D is incorrect — Claire's ability to predict events is not the determinative issue; the claim fails because no duty of care was owed to her. (See Sections 2.1.1 and 2.1.2.)
Question 3
After being hurt in a car accident, the claimant was transferred by ambulance to a nearby hospital. She was seen by the defendant — a newly licensed casualty doctor — who misdiagnosed her as having only a sprained ankle and sent her home. In fact the claimant's ankle was broken in two places, and the failure to diagnose and treat the injury caused her to walk with a chronic limp. Independent medical testimony established that the injury was extremely visible on the X-rays taken at the time. Which ONE of the following BEST describes whether the defendant was negligent in failing to uphold the duty of care owed to the claimant?

A. No, because the defendant is a conscientious and careful doctor who only missed the breaks on the X-rays due to increased pressure of work and the ward being understaffed at the time.

B. Yes, because the defendant failed to meet the standard of care expected of the reasonably competent casualty doctor.

C. No, because the defendant had only just qualified and was performing as well as any newly qualified doctor in their position.

D. Yes, because the defendant failed to meet the standard of care expected of the reasonably competent newly qualified casualty doctor.

E. Yes, because the defendant was at fault for not identifying the broken ankle on the X-rays.

Answer & explanation
Answer: B.
B is correct — the defendant is measured against the standard of the reasonably competent casualty doctor.
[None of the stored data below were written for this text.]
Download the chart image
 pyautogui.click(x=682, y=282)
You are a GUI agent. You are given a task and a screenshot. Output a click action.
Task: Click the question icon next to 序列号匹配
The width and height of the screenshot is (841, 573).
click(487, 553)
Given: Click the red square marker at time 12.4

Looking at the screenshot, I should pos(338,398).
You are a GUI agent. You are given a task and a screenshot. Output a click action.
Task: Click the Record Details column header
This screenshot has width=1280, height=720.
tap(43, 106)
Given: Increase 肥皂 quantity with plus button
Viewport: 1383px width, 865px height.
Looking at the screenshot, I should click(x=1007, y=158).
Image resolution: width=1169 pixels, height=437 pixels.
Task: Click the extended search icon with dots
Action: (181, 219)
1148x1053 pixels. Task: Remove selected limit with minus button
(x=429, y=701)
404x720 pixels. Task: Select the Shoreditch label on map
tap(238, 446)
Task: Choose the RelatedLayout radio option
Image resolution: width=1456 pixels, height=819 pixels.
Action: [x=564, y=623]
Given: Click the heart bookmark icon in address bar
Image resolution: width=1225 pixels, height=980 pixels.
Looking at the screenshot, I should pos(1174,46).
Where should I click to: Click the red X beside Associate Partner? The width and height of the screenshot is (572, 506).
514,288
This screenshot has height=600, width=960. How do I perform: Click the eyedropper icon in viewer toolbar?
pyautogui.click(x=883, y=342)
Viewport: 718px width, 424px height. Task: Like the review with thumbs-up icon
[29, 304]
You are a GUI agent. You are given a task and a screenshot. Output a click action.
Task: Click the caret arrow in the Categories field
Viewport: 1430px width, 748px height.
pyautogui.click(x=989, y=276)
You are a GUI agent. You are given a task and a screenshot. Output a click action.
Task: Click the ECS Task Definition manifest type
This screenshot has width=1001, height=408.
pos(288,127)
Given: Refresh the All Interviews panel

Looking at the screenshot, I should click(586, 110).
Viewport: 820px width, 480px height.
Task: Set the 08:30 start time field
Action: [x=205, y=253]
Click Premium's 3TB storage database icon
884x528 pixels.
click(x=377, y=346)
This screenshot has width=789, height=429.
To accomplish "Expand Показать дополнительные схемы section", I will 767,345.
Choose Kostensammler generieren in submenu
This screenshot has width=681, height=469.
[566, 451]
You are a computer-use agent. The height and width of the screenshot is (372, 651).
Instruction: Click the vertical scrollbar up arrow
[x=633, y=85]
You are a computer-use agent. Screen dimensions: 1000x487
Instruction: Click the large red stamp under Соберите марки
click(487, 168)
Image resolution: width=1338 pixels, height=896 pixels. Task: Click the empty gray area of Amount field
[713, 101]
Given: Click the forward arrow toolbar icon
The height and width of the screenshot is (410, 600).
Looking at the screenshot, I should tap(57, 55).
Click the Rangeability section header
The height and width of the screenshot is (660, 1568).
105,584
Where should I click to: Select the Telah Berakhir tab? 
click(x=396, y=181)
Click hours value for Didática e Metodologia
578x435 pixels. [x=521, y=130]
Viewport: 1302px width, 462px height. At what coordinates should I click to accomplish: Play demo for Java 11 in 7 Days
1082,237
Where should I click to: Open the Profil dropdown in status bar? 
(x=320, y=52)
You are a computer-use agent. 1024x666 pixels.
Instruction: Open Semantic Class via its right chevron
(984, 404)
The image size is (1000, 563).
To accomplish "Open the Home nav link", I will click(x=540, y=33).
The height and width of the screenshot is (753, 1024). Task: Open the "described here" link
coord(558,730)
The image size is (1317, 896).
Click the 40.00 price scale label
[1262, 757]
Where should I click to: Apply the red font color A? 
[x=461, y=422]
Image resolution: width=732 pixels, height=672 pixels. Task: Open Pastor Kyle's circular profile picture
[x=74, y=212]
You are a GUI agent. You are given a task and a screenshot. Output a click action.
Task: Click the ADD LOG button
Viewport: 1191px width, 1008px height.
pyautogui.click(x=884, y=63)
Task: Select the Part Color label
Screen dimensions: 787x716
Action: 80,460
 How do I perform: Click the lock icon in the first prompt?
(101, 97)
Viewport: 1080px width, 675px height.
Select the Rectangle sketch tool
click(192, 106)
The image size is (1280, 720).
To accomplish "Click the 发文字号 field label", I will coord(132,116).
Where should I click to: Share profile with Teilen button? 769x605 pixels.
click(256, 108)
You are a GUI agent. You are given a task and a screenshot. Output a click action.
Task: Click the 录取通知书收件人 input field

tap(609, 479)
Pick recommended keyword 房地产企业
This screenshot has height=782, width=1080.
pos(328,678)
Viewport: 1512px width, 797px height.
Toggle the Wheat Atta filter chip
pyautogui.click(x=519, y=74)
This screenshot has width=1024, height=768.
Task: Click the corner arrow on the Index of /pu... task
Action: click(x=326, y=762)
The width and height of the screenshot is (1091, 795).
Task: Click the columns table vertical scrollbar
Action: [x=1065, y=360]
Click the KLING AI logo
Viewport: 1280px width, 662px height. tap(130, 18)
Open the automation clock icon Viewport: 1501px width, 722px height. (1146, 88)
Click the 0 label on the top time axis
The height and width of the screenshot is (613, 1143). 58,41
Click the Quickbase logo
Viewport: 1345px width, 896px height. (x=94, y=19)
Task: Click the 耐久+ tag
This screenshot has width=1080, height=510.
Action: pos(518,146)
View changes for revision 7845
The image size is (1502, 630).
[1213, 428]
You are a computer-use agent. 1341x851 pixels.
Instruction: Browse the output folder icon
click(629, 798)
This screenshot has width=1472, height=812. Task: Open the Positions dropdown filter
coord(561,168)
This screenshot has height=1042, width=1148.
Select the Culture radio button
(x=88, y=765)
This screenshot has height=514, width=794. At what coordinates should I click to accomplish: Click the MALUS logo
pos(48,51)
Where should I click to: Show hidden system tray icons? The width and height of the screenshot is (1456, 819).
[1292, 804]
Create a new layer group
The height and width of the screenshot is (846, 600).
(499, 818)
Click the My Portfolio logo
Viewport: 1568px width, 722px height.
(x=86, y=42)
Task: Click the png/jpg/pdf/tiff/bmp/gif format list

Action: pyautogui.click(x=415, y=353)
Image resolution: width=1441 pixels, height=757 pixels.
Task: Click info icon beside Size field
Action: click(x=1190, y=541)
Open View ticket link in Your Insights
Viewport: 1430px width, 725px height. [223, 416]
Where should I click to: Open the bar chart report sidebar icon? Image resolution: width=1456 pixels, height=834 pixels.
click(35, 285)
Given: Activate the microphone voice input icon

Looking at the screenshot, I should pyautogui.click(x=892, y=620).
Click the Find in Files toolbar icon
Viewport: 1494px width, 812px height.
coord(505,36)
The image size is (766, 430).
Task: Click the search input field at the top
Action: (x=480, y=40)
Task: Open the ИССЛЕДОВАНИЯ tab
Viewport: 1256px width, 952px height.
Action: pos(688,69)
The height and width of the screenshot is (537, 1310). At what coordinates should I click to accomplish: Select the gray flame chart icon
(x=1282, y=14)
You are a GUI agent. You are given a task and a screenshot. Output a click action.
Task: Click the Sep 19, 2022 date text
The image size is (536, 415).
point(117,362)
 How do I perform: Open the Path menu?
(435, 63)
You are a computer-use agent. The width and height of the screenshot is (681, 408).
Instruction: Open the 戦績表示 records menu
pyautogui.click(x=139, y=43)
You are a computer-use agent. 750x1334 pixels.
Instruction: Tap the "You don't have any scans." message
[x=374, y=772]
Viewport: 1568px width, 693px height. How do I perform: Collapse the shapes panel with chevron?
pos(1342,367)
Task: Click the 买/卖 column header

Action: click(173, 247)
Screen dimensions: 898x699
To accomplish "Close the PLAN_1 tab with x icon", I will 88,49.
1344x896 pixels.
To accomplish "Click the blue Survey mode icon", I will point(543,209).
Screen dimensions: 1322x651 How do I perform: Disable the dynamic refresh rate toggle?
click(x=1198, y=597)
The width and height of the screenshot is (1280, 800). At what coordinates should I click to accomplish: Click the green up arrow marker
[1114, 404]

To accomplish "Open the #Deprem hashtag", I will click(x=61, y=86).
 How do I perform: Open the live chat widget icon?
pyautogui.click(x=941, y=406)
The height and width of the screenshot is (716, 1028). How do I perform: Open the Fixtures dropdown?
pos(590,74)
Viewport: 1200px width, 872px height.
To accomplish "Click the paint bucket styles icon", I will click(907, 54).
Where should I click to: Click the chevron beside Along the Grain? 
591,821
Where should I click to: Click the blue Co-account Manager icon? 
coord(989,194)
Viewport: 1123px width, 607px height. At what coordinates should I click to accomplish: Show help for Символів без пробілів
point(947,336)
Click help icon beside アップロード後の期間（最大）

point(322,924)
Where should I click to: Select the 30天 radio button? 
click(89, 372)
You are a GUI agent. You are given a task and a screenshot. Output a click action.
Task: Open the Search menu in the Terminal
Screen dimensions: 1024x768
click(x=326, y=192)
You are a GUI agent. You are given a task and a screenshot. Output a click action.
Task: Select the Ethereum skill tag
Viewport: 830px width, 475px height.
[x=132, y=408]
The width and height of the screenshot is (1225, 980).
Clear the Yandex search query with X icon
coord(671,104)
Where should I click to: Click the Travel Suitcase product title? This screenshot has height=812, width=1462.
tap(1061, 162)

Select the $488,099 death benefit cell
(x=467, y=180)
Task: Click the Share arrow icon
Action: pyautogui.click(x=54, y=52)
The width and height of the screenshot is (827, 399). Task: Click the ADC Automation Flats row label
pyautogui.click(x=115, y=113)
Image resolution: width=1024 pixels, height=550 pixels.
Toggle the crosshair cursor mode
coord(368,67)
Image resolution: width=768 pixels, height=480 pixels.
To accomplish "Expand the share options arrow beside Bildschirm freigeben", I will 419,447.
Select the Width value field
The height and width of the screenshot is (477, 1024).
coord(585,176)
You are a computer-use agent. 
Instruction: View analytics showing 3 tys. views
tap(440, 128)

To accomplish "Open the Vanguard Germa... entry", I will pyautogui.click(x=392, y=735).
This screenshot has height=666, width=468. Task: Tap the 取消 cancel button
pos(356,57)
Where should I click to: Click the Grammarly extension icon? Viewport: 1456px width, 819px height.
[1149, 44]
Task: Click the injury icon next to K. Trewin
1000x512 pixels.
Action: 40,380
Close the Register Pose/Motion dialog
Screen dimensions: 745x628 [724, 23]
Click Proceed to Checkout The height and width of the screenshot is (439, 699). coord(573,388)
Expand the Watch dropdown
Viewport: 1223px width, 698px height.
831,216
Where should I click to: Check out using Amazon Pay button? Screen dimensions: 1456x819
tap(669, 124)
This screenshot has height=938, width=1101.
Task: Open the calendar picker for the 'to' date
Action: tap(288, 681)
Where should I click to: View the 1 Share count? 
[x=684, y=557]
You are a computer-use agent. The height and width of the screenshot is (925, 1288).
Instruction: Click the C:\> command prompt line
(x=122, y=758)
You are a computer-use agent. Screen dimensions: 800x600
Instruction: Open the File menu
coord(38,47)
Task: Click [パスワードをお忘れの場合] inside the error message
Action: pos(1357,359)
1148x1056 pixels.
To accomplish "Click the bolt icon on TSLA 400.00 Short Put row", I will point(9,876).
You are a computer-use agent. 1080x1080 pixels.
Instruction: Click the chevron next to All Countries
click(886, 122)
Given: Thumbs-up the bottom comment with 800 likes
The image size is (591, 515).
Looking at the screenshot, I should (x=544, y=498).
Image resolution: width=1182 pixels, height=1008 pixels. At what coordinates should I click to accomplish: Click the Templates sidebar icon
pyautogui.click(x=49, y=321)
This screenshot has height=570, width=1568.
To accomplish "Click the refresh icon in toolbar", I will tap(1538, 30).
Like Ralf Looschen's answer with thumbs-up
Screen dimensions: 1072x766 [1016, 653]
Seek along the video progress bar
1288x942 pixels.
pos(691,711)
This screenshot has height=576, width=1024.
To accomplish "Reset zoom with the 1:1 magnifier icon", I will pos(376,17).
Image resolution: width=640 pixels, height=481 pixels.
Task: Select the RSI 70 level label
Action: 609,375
The standard is objective and is not lowered to reflect the defendant's inexperience; a reasonably competent casualty doctor would have identified the clearly visible fractures on the X-rays.
A is incorrect — the doctor's good character and the pressure of work do not lower the objective standard of care.
C is incorrect — the standard is not reduced to that of a 'newly qualified' doctor; the standard attaches to the post held, not to the individual's experience.
D is incorrect — for the same reason: the correct benchmark is the reasonably competent casualty doctor, not a 'reasonably competent newly qualified' one.
E is incorrect — while it identifies the failing, it does not correctly state the standard by reference to which breach is judged. (See Sections 2.2.1.1 and 2.2.1.3.)